What I Said Then:
That first Monday night was a long night.
We laughed, we cried, we started working through the 5 (or 7 depending on who you ask) stages of grief. But most of the time we just sat there looking at each other as we each individually cycled through the following at different rates: “I can’t believe this is happening,” “Why is this happening,” “Maybe he’s wrong,” “This is unreal,” and my personal favorite, I would occasionally just go with a good “WHAT?!?”
As is often the case with these things, I awoke the next morning with a deep sigh. It was real. This was Day 2.
Our health insurance and medical provider are through Christine’s employer. By 9 o’clock in the morning on Tuesday the 14th (Day 2) we already had received several phone calls from them and our calendar was quickly filling up with tests and appointments.

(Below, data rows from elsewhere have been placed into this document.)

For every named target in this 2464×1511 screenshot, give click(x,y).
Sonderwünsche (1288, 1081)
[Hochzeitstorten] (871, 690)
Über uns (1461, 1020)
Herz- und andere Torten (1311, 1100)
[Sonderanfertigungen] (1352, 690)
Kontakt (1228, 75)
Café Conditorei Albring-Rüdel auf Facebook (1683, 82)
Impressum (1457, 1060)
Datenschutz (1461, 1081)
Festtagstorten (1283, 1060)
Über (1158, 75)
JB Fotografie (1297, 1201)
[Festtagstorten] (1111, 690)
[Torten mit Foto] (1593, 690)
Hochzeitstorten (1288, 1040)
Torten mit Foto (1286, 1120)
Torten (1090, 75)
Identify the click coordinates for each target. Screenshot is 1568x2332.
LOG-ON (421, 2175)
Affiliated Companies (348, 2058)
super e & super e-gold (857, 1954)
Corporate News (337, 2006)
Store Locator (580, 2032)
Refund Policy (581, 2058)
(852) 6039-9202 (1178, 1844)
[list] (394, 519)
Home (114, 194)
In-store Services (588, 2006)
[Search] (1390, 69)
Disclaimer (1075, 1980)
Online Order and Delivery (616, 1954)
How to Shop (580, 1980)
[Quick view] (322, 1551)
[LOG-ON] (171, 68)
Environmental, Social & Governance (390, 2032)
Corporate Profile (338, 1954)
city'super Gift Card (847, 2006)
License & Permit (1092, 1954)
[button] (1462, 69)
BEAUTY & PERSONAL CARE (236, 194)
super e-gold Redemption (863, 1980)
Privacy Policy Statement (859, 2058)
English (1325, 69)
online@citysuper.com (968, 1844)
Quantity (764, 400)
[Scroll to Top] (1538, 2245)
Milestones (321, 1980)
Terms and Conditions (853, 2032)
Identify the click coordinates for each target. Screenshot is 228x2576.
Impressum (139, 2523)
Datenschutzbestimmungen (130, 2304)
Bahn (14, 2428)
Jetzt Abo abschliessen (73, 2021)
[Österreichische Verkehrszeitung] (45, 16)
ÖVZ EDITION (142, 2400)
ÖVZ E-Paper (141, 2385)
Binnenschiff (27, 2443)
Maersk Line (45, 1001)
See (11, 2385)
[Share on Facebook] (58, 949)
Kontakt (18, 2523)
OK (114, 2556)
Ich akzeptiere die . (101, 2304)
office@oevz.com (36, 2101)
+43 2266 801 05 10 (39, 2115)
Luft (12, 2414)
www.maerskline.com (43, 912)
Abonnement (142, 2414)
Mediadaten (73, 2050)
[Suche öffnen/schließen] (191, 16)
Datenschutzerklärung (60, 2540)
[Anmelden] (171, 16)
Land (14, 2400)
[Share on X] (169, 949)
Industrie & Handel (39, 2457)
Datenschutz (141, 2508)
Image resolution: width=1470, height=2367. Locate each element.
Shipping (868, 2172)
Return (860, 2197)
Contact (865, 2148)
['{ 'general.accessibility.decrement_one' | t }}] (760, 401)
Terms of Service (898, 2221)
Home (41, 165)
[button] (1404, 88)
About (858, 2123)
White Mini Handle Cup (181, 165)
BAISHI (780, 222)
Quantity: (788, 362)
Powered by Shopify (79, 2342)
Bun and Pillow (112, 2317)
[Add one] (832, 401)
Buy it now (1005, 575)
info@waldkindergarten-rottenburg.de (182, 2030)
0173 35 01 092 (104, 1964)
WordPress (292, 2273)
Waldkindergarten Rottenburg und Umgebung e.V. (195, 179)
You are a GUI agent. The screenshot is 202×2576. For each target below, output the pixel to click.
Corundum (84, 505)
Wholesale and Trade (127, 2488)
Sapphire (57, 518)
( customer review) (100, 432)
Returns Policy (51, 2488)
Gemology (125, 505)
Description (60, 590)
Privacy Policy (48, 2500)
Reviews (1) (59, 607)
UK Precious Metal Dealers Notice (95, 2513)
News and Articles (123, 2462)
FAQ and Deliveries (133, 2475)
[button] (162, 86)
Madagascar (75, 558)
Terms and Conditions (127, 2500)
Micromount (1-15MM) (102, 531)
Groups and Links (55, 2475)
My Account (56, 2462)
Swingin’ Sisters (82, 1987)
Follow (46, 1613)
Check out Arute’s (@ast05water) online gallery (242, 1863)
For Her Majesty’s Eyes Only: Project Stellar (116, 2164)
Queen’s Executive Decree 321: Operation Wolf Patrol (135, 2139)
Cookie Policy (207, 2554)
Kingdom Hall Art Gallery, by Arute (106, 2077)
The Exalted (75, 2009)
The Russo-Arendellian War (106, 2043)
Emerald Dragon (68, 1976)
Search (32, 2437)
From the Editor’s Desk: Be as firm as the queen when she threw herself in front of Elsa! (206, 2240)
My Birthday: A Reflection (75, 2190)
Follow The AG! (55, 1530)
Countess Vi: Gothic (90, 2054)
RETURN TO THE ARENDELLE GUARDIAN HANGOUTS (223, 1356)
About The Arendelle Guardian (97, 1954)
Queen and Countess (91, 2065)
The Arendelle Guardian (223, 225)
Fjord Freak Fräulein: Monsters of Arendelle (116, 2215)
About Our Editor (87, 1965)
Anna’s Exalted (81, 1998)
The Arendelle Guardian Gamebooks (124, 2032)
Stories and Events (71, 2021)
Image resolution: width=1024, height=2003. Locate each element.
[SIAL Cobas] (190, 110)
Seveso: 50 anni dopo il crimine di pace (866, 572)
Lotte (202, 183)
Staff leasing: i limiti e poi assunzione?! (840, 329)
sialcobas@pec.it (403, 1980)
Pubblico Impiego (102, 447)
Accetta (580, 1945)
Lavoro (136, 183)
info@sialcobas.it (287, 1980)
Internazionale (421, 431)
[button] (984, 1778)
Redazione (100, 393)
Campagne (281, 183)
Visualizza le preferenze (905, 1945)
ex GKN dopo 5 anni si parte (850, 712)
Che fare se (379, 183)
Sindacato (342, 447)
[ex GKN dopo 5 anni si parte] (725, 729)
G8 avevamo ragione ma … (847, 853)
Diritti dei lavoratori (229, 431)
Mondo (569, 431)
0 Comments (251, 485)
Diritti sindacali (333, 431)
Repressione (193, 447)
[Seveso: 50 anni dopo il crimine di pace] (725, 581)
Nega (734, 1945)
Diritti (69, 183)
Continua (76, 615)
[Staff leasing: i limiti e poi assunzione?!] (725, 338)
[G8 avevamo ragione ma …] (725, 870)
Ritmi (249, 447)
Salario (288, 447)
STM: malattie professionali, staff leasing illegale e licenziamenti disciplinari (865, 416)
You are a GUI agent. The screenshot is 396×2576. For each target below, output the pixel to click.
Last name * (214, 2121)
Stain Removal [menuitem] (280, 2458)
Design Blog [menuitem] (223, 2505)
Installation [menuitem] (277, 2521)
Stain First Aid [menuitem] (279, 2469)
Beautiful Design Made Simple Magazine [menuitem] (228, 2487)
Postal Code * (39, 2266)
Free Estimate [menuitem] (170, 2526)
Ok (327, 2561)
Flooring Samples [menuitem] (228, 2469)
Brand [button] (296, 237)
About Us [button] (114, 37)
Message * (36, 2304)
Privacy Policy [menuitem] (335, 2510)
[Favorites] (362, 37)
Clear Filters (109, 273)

By mid-day we found ourselves at the clinic checking-in for a CT (or CAT) scan. If this this whole thing wasn’t surreal enough already it was starting to feel completely unreal.
We were asked to arrive about an hour and a half prior to the scheduled scan time because I had to drink the contrast solution that would allow the scanning equipment to see my bowels. They brought out what I can only describe as two Iced, Venti, Watered-Down, Runny, Cheap, Pina Colda Mixes which I was to drink over the course of an hour or so. Not surprisingly it was pretty terrible.
Once I choked down the “fizzy lifting drink” (it wasn’t fizzy, but that’s what I took to calling it for some reason) we were taken back into the exam room where I changed into some robes and was given what was to be the first of many IV’s that I’ve had in the past two weeks.
I don’t look so amused in this picture, because honestly I wasn’t. But as we learned while I was puking off the side of the boat earlier this summer, in hindsight, I will always wish later that we had taken the picture.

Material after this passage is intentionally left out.